Segment Start: EXTRACTED DATA
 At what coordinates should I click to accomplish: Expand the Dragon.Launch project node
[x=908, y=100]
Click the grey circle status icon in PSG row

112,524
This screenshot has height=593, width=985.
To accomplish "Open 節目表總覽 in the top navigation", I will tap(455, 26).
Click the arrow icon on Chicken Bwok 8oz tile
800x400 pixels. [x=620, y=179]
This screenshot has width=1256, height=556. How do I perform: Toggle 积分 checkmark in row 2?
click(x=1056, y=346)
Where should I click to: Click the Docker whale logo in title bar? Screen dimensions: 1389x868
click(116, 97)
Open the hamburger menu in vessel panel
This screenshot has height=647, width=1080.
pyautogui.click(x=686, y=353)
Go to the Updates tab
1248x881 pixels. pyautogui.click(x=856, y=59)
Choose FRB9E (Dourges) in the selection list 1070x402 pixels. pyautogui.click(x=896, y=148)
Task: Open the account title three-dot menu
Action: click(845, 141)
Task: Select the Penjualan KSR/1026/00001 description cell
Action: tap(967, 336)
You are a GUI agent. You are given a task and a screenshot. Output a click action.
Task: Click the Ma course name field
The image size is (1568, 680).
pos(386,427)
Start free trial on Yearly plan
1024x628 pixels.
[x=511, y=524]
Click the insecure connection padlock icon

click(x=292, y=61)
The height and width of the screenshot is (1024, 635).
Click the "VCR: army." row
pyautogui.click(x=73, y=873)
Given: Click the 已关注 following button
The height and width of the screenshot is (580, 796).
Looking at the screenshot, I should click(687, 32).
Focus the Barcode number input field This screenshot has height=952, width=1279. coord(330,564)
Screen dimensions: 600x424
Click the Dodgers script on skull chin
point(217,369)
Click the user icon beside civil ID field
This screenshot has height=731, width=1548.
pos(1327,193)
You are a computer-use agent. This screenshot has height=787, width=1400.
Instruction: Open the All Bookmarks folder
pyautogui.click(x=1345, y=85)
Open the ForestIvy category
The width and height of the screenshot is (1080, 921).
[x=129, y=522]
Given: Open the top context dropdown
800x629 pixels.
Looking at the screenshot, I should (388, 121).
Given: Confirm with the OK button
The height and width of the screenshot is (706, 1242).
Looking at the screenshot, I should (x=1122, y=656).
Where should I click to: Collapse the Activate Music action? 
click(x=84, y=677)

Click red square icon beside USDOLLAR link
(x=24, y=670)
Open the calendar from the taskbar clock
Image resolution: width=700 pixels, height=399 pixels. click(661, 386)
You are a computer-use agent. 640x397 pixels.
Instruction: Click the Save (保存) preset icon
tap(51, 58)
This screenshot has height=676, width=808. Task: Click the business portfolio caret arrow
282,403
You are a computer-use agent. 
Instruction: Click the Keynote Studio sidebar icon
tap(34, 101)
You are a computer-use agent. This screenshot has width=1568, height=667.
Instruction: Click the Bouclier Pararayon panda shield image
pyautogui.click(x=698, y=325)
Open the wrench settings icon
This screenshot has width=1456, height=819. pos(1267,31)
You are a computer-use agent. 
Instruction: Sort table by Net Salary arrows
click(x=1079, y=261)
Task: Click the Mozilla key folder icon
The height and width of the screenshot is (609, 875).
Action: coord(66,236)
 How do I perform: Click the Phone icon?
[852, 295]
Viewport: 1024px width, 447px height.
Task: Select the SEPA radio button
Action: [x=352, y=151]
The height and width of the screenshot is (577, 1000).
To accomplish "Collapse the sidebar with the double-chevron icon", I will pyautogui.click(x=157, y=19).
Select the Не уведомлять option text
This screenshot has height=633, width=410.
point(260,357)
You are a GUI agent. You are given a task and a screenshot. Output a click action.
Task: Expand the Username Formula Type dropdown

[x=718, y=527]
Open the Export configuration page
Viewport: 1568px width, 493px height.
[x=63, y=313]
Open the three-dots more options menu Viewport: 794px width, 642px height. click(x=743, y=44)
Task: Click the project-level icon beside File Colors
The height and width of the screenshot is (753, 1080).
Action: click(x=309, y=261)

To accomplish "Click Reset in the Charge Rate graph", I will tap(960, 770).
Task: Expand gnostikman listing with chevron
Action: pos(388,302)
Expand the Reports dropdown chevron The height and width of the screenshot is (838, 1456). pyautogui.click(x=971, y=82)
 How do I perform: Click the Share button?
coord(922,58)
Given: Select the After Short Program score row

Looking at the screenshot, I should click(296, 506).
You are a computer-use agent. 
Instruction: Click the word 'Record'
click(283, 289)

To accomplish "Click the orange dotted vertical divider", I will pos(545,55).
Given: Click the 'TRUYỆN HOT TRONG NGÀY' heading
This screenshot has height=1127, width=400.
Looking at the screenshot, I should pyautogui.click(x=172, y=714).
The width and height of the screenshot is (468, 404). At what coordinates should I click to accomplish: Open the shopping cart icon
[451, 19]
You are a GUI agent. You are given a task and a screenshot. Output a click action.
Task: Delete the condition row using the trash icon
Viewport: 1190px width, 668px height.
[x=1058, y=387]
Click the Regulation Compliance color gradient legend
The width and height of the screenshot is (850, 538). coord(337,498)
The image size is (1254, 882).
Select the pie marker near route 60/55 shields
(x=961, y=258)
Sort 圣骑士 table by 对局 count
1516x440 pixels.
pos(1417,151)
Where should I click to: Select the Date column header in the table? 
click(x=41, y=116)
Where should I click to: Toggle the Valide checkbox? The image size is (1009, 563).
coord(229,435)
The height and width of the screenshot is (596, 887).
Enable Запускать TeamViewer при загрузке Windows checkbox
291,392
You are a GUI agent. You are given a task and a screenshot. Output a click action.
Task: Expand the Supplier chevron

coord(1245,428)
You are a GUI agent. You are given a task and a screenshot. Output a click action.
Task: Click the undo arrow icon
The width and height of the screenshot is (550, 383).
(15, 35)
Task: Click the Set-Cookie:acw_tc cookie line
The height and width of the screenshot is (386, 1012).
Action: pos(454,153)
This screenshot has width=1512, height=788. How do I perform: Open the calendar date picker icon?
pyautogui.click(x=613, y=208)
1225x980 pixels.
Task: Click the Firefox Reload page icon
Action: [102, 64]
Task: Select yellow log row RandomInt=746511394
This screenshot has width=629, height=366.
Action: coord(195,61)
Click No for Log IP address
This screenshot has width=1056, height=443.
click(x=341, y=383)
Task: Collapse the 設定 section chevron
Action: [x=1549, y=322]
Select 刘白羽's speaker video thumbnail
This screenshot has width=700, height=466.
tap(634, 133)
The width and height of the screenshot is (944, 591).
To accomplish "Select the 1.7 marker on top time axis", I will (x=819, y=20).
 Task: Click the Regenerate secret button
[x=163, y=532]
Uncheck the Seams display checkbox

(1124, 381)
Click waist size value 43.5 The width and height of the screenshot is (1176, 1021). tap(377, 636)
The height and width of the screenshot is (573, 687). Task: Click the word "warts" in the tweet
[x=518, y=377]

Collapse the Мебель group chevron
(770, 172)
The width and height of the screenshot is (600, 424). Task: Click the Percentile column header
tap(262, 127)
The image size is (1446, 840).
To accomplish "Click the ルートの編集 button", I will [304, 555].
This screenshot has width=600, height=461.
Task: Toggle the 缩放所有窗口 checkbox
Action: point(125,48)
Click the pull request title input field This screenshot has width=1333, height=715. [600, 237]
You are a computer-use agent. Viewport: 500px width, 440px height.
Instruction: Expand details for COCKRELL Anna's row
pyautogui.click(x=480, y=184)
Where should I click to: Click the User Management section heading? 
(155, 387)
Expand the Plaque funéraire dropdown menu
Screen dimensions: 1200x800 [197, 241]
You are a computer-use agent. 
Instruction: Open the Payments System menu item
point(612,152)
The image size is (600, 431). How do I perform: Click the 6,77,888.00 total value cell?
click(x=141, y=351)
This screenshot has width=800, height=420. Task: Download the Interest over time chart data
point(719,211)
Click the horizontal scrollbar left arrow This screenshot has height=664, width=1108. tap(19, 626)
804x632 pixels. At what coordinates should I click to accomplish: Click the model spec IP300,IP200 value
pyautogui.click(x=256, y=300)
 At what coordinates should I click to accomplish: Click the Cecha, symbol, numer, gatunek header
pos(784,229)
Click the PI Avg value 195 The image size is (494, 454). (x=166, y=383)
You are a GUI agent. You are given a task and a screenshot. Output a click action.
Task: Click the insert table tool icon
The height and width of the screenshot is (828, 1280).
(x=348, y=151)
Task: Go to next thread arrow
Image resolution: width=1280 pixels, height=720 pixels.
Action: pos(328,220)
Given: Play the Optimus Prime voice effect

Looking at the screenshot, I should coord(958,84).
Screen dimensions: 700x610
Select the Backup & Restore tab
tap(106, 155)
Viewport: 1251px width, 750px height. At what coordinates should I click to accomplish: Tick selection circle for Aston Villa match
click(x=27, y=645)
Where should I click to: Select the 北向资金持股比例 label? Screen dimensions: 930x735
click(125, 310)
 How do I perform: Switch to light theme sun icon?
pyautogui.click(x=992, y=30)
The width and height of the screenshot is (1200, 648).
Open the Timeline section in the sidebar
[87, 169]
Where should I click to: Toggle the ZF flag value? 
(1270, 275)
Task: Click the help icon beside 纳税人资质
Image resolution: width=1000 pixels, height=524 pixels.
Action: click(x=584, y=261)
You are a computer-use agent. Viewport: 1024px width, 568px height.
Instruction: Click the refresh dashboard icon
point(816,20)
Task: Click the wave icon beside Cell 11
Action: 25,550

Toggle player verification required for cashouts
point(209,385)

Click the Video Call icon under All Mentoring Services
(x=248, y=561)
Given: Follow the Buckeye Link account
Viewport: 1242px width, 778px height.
Segment End: EXTRACTED DATA
#### TASK:
In the entries above, one line contains "Collapse the Мебель group chevron" and another contains "Task: Click the insert table tool icon". Reproduce exactly those two lines and the lines between them, nothing else.

#### THE COMPLETED TASK:
Collapse the Мебель group chevron
(770, 172)
The width and height of the screenshot is (600, 424). Task: Click the Percentile column header
tap(262, 127)
The image size is (1446, 840).
To accomplish "Click the ルートの編集 button", I will [304, 555].
This screenshot has width=600, height=461.
Task: Toggle the 缩放所有窗口 checkbox
Action: point(125,48)
Click the pull request title input field This screenshot has width=1333, height=715. [600, 237]
You are a computer-use agent. Viewport: 500px width, 440px height.
Instruction: Expand details for COCKRELL Anna's row
pyautogui.click(x=480, y=184)
Where should I click to: Click the User Management section heading? 
(155, 387)
Expand the Plaque funéraire dropdown menu
Screen dimensions: 1200x800 [197, 241]
You are a computer-use agent. 
Instruction: Open the Payments System menu item
point(612,152)
The image size is (600, 431). How do I perform: Click the 6,77,888.00 total value cell?
click(x=141, y=351)
This screenshot has width=800, height=420. Task: Download the Interest over time chart data
point(719,211)
Click the horizontal scrollbar left arrow This screenshot has height=664, width=1108. tap(19, 626)
804x632 pixels. At what coordinates should I click to accomplish: Click the model spec IP300,IP200 value
pyautogui.click(x=256, y=300)
 At what coordinates should I click to accomplish: Click the Cecha, symbol, numer, gatunek header
pos(784,229)
Click the PI Avg value 195 The image size is (494, 454). (x=166, y=383)
You are a GUI agent. You are given a task and a screenshot. Output a click action.
Task: Click the insert table tool icon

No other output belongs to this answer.